The features dataframe only contains `float` values/columns.

In [30]:
bos_tgt_ser()[:3]

The target series is also of type `float`.

## 2. Grid search

Grid search is a technique for creating models using a range of hyper-parameters and then scoring these predictions made by these models.

First, create a pipeline below which:
1. Imputes missing values
2. Scales values to the `0` to `1` range
3. Performs a linear regression on the data

In [34]:
from sklearn.pipeline        import Pipeline
from sklearn.linear_model    import LogisticRegression, LinearRegression
from sklearn.preprocessing   import MinMaxScaler
from sklearn.impute          import SimpleImputer

est_pipe = Pipeline([
  ('imp', SimpleImputer()),
  ('sca', MinMaxScaler()),
  ('lrg', LinearRegression())
])

This pipeline will be used in the grid search example below.

Consider the `parameters` dictionary below:
- The first three characters of the keys correspond to names of pipeline steps
- Two underscores follow the name of the pipeline step
- The remainder of the key is the name of an init parameter of the named step
- The value (of the key) is a list of possible values for that named init parameter

In [37]:
parameters = {
  'imp__strategy': ['mean', 'median'],
  'lrg__fit_intercept': [True, False]
}

The following cell performs a grid search.
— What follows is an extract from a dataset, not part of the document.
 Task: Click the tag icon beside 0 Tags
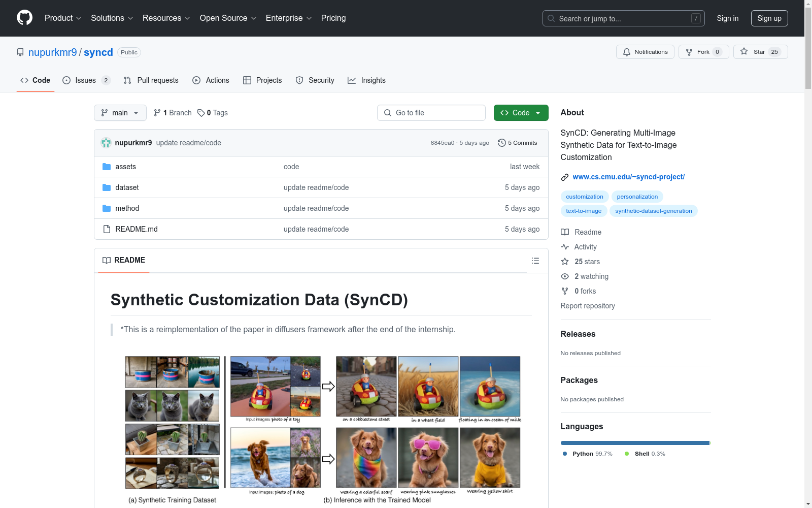(x=201, y=113)
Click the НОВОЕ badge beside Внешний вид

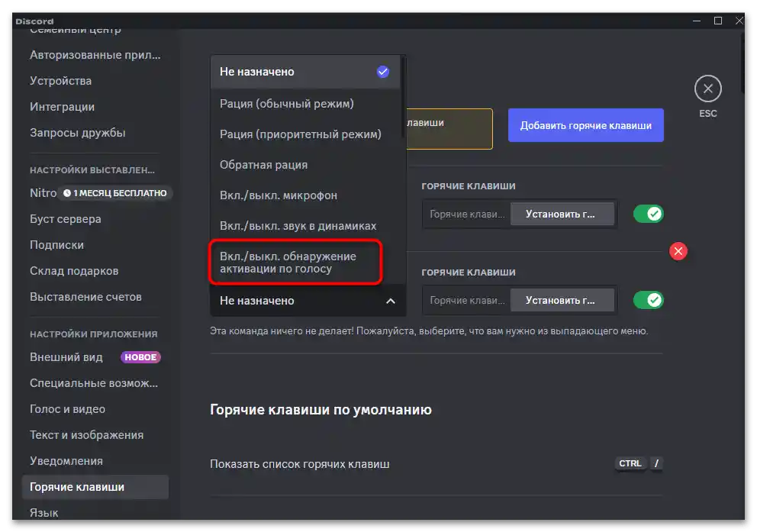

This means that the above pipeline is run:
- for all combinations of parameters listed in the `parameters` dictionary
- in this case, each model created with a combination of hyper-parameters, is fit on the train dataset and predicts on the test dataset of each of three cross validation pairs (see the `cv` parameter)

The keys of the `parameters` dictionary are hyper-parameters of the transformers or final estimator of the pipeline.

The code below:
1. Creates a `GridSearchCV` object, which is an estimator
2. Fits this object to the features and target of the Boston housing dataset

Notice three key parameters of this object:
1. `estimator`: the pipeline, which is a series of transformer objects and a final estimator
2. `param_grid`: the parameters (hyper-parameters of the step objects)
3. `cv`: the number of cross validation pairs

In [39]:
from sklearn.model_selection import GridSearchCV

est_grid_obj = GridSearchCV(estimator=est_pipe, 
                            param_grid=parameters,
                            cv=3, 
                            iid=False,
                            return_train_score=True
                           )
est_grid_obj.fit(bos_fea_pdf(), 
                 bos_tgt_ser()
                )

The output indicates the steps of the pipeline, including the default parameters for each.

Grid search (`GridSearchCV` in Python) is often used to optimize the choice of hyper-parameters in order that the pipeline (as determined by its hyper-parameters) produces the best prediction score. 

We use `GridSearchCV`  to investigate the effects of the chosen hyper-parameter values on the scoring of the predictions made by the estimator pipeline. This will allow us to better understand a range of estimators and transformers, through the effect of their hyper-parameters on the scoring of their predictions.

In particular, the `GridSearchCV` object contains the `cv_results_` attribute, which contains information on the hyper-parameters and the scoring.

In [43]:
est_grid_obj.best_params_

In [44]:
est_grid_obj.cv_results_

There is a lot to notice here:
- The keys that start with `param_` contain values from hyper-parameter options in `parameters`
- The keys the end with `_test_score` contain results from the scoring of cross validation train-test pairs

Below this dictionary is converted into a dataframe. The key values are columns in the dataframe.

In [46]:
import pandas as pd
pd.DataFrame(data=est_grid_obj.cv_results_)

__Aside:__ what does it mean to summarized one variable in terms of another?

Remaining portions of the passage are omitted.